Satire vs. Meinungs-und Kunstfreiheit
Eine satirische Darstellung beinhaltet oftmals eine Meinungsäußerung, sodass der Schutz die Meinungsfreiheit gemäß Art. 5 Abs. 1 GG greift. Vor allem aber ist sie eine Form von Kunst, wenn eine fiktive oder karikaturhafte Darstellung erkennbar ist. Damit ist sie gleichzeitig geschützt von der Kunstfreiheit gemäß Art. 5 Abs. 3 GG. Oftmals wird durch die Darstellung von bestimmten Personen in das allgemeine Persönlichkeitsrecht derer aus Art. 2 Abs. 1 i.V.m. Art. 1 Abs. 1 GG eingegriffen, denn diese werden meist in einer ungünstigen Art und Weise verbildlicht, in der sie nicht an die Öffentlichkeit gelangen wollen. An dieser Stelle gilt es dann, die nunmehr bekannte Interessenabwägung zwischen den betroffen Rechten durchzuführen.
Im Fall von Satire gilt jedoch eine Besonderheit: Diese spezielle Art der Kunstform erfordert eine ihr angemessene Herangehensweise an die rechtliche Beurteilung.

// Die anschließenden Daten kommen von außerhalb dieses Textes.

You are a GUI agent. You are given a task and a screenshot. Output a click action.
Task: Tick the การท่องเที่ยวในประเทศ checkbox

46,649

So muss vor der Beurteilung, ob das Werk Persönlichkeitsrechte verletzt, dieses zunächst in Aussagekern und satirische Einkleidung zerlegt werden. Denn nach dem wegweisenden Urteil zur „Strauß-Karikatur“ (BVerfGE 75, 369) ist es dieser Kunstform wesenseigen, dass die Elemente der Verzerrung, Übertreibung und Verfremdung benutzt werden, sodass mit werkgerechten Maßstäben gearbeitet werden muss. Aufgrund dessen muss die Einkleidung getrennt von der eigentlichen Aussage daraufhin untersucht werden, ob eine Persönlichkeitsrechtsverletzung vorliegt, wobei bei ersterer ein weniger strenger Maßstab anzulegen ist. Nur wenn danach insgesamt eine Schmähung vorliegt – d.h. wenn die Person durch die so dargestellte Äußerung verächtlich gemacht werden soll und es nicht mehr um eine Auseinandersetzung in der Sache geht – liegt insgesamt eine rechtswidrige Darstellung vor.

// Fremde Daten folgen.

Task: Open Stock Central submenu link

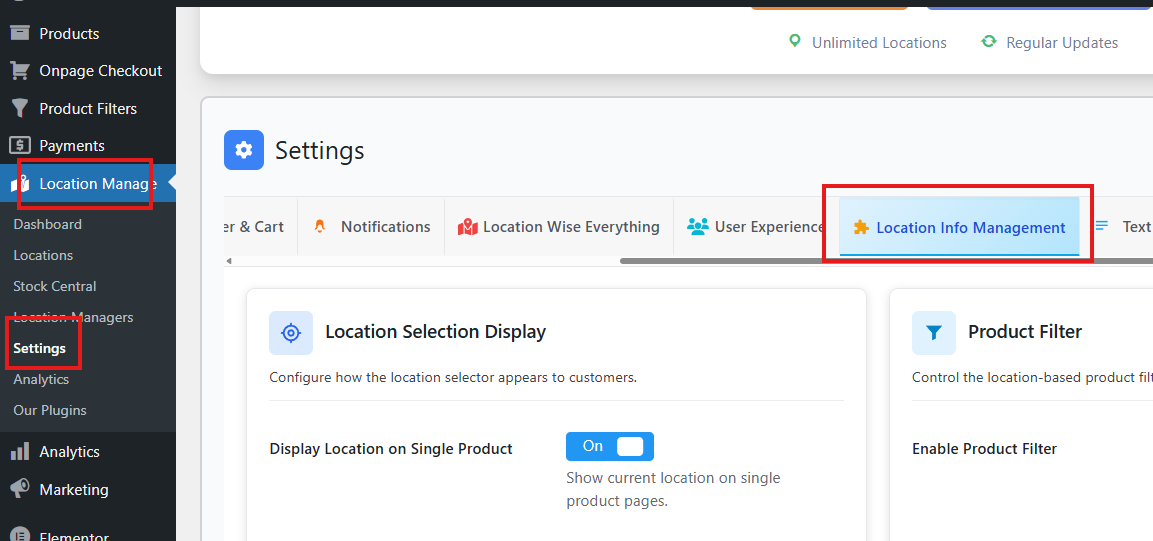Action: tap(55, 286)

Und was darf Satire unter keinen Umständen?
- Fakten verfälschen (bspw. Statistiken), Propaganda (Verspottung einer Person, obwohl man weiß, dass der „Feind“ recht hat oder die Fakten ihn entlasten)

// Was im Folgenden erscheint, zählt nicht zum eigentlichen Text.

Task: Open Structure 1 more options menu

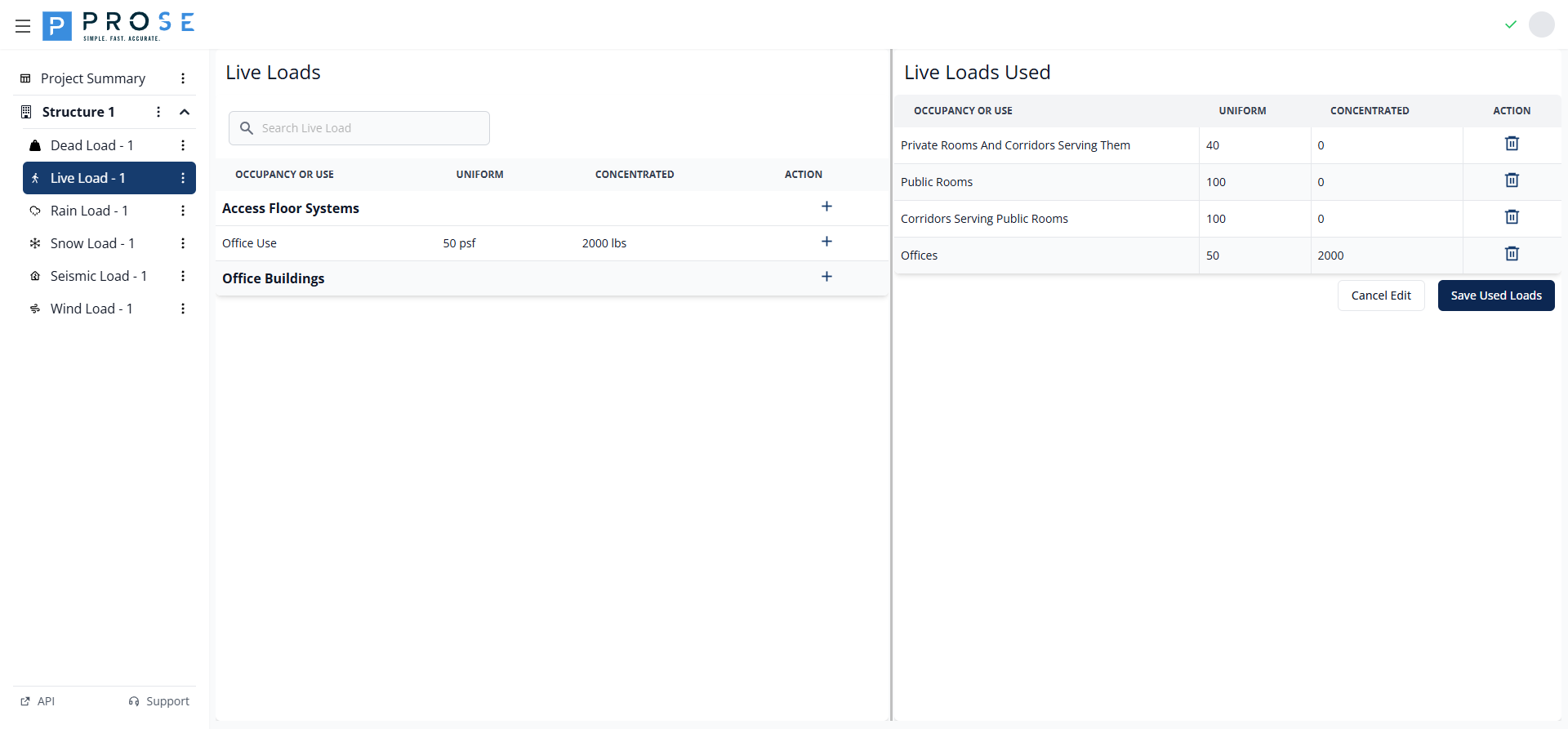Action: 158,112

- Die Verhöhnung Wehrloser
- Satirischen Kontext weglassen (kein Feind, kein Missstand)
- Den satirischen „Feind“ aus den Augen verlieren
- Den Zweck und die Botschaft durch das Mittel in den Schatten stellen
- Tabus brechen, ohne Botschaft
- Sinnfreie Formalbeleidigungen
Keep on working, great job!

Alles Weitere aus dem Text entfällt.